During a test run with no passengers on June 8, 2005, a bolt failed inside a trough that the launch cable travels through. This caused the liner to come loose creating friction on the cable and preventing the train from accelerating to the correct speed. The rubbing of the cable against the inside of the metal trough caused sparks and shards of metal to fly out from the bottom of the train. The ride was closed for almost two months following the incident.

Damage occurred to the launch cable which was frayed and required replacement, to the engine including minor damage to seals, and to many of the brake fins. The brake fins in the launch section are mounted to keep fast-moving trains from moving backward into the station. However, the fast-moving train being pulled forward caused an unexpected stress on a number of fins bending them forward. Not all required replacement, but there were more damaged brake fins than Six Flags had replacements for. Extra brake fins had to be ordered from the manufacturer, Intamin in Switzerland, and the ride had to undergo thorough testing following the repair. Kingda Ka reopened on August 4.
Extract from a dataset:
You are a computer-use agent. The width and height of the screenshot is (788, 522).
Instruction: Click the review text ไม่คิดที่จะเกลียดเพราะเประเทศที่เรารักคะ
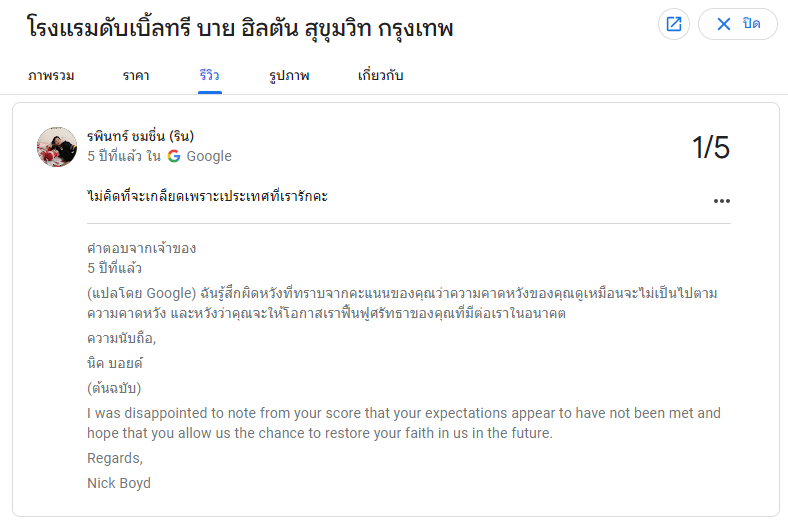[207, 196]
Kingda Ka was struck by lightning in early May 2009 and suffered serious damage. After being closed for three months, Kingda Ka reopened on August 21, 2009.

On August 27, 2011, Kingda Ka suffered unspecified damage shortly before Hurricane Irene. On Saturday, August 27, Six Flags Great Adventure did not open due to the approaching hurricane. While it is unknown whether additional damage occurred due to the storm, the coaster was damaged to the extent that it could not run before Irene. Kingda Ka remained closed until the start of the 2012 operating season on April 5.

Shortly before 5:00p.m. on July 26, 2012, a young boy was sent to the hospital after suffering minor injuries from being struck by a bird during normal operation. The ride resumed normal operation shortly after the incident.